Optez pour le papier toilette recyclé. Vous ne l’entendez pas, mais derrière les feuilles blanches et cartons d’emballage que nous utilisons résonne le bruit des tronçonneuses. Nous importons chaque année 40 % de nos besoins en la matière, principalement de Suède et de Finlande. « La surface requise pour satisfaire ces imports est estimée à 4,2 millions d’hectares, soit l’équivalent de plus d’un quart de la forêt française », estime le WWF. Un conseil : évitez les impressions inutiles et achetez votre papier toilette ou votre papeterie en papier recyclé, si possible avec la certification FSC qui permet de soutenir une gestion responsable des forêts.

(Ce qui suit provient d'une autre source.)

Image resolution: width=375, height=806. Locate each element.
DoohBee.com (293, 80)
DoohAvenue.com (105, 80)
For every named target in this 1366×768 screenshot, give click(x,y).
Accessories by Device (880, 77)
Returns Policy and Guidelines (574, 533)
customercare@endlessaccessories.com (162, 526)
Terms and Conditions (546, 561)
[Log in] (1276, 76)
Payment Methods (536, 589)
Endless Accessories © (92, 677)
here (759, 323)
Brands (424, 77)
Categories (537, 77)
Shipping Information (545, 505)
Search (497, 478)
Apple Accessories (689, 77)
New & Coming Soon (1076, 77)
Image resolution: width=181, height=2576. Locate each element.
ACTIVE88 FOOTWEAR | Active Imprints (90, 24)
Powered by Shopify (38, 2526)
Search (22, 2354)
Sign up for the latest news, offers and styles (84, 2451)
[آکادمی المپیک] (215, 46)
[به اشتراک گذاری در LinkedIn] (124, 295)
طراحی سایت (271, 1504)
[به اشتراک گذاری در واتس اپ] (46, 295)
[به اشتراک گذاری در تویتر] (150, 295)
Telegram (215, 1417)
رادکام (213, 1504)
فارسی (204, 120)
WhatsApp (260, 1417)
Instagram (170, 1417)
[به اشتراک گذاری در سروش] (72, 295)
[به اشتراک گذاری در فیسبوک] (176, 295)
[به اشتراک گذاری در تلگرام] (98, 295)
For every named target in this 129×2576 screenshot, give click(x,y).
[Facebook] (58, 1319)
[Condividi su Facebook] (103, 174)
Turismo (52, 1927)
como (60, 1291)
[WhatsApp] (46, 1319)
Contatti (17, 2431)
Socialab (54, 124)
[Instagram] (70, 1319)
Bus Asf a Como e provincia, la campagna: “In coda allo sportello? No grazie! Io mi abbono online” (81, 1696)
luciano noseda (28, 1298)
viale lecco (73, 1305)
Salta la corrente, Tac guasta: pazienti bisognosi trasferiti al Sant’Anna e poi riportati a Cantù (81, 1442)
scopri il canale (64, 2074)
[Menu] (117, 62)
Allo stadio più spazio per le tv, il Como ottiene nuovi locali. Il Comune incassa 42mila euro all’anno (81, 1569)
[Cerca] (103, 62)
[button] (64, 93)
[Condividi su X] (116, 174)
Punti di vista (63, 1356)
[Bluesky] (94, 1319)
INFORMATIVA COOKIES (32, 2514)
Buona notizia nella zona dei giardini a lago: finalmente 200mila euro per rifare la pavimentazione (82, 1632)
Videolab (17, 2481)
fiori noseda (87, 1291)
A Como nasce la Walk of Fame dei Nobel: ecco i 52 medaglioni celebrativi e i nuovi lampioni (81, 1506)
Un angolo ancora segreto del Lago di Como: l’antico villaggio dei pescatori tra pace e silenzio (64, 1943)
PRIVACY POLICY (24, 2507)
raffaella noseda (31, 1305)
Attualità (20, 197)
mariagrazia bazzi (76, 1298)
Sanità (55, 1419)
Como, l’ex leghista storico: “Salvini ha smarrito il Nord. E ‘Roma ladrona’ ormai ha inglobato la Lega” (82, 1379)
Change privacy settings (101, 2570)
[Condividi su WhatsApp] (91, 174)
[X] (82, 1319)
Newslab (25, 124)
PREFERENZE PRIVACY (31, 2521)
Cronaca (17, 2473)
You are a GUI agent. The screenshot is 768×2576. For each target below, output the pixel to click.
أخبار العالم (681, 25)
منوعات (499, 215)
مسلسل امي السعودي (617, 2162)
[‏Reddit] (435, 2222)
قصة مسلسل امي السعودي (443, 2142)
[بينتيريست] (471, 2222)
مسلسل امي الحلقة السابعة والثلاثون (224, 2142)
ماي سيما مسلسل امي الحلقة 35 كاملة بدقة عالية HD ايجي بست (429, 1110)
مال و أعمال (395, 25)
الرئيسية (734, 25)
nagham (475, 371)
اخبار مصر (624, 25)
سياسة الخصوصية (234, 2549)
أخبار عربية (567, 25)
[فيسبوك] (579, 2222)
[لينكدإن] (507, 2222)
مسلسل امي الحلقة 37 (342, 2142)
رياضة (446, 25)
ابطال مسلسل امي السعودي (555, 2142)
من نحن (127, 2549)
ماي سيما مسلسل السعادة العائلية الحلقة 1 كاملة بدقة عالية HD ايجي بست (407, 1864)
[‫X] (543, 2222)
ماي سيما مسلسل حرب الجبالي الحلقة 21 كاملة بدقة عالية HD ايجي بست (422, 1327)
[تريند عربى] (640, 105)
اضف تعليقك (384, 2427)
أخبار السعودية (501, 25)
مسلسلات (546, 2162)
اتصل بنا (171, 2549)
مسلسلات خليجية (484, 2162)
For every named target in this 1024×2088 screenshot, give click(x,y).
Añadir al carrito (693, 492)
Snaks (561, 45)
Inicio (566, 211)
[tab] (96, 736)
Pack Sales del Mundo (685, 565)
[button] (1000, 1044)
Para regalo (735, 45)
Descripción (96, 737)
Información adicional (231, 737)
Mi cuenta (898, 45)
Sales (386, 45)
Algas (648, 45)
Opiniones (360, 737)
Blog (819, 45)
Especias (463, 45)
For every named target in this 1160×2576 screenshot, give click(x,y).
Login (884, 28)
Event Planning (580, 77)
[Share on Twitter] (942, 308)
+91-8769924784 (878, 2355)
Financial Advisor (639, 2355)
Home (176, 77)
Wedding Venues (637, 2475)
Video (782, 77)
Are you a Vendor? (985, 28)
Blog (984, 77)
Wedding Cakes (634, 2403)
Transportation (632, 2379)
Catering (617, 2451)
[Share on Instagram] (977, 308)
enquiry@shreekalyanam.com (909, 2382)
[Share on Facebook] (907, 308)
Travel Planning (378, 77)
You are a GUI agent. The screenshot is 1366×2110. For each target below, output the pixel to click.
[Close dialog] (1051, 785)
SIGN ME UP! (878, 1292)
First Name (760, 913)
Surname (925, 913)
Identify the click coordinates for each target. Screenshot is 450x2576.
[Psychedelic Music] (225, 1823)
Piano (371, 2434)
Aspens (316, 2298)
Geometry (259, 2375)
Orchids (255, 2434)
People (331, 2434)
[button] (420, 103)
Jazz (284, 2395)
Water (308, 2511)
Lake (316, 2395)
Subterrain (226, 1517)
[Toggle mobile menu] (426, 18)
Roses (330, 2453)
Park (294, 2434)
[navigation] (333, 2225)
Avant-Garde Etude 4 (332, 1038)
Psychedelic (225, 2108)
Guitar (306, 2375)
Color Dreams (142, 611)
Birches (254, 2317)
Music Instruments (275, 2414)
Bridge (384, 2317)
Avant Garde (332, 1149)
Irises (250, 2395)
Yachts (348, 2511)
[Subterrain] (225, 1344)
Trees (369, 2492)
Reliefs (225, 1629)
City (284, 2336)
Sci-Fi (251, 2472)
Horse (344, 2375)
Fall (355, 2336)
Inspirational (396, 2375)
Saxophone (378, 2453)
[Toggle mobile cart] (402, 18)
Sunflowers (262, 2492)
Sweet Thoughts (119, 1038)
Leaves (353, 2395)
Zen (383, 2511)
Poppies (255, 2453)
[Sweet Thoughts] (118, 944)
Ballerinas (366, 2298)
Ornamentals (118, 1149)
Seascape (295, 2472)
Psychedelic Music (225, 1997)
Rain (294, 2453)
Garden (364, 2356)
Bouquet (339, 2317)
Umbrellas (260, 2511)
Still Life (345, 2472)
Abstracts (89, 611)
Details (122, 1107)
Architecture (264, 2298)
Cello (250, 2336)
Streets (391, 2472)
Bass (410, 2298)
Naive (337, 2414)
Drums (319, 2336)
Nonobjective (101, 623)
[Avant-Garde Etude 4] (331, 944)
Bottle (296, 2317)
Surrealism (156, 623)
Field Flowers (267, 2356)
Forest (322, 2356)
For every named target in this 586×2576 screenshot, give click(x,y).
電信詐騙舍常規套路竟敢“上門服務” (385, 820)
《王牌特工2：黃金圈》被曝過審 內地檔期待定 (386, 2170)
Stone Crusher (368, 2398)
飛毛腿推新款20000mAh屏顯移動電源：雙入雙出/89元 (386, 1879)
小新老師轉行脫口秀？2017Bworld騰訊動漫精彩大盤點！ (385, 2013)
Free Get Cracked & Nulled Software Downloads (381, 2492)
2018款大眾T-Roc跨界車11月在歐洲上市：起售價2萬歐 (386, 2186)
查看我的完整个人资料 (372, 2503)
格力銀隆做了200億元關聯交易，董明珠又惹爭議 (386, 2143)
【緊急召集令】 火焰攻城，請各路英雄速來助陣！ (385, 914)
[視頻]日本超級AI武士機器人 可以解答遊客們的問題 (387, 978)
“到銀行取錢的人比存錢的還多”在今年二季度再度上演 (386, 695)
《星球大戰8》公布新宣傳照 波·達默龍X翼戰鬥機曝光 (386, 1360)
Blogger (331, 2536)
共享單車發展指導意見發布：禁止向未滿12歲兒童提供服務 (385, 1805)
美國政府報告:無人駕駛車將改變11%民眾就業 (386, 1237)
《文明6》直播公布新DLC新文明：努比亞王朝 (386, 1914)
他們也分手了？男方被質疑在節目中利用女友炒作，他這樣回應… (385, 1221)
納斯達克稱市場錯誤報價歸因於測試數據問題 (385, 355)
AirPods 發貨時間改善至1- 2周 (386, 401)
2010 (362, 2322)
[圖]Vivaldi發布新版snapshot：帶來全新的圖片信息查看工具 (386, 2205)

Tout doux sur le caoutchouc. Pneus, ballons, gants en latex : le caoutchouc naturel (produit à base d’hévéa) est utilisé dans de nombreuses applications industrielles. Sa production mondiale a augmenté de 75 % depuis l’an 2000. Pour satisfaire notamment les demandes des fabricants de pneus, la France en importe d’Indonésie, de Malaisie et de Thaïlande. 349 000 ha de forêts d’hévéa sont nécessaires, selon le WWF, pour répondre à ces besoins. « Les plantations d’hévéa ont été à l’origine d’accaparement de terres et de perte de moyens de subsistance pour les populations locales », dénonce le WWF.
Viande et cuir, l’effet bœuf. D’après les calculs du WWF, la France importe en moyenne 260 000 t de viande bovine et 100 000 t de cuir principalement sous forme de chaussures, de sacs et de gants. Or, « la production bovine est le principal facteur de déforestation dans un certain nombre d’écosystèmes uniques et menacés », détaille le WWF. Pour ses importations, la France a besoin d’une surface équivalente à deux fois la taille de la région parisienne ! « La seule solution efficace pour éviter de contribuer à la déforestation dans ce cas est d’acheter de la viande élevée en France, de limiter l’achat de paires de chaussures en cuir ou d’en acheter avec le label bio », conseille le WWF.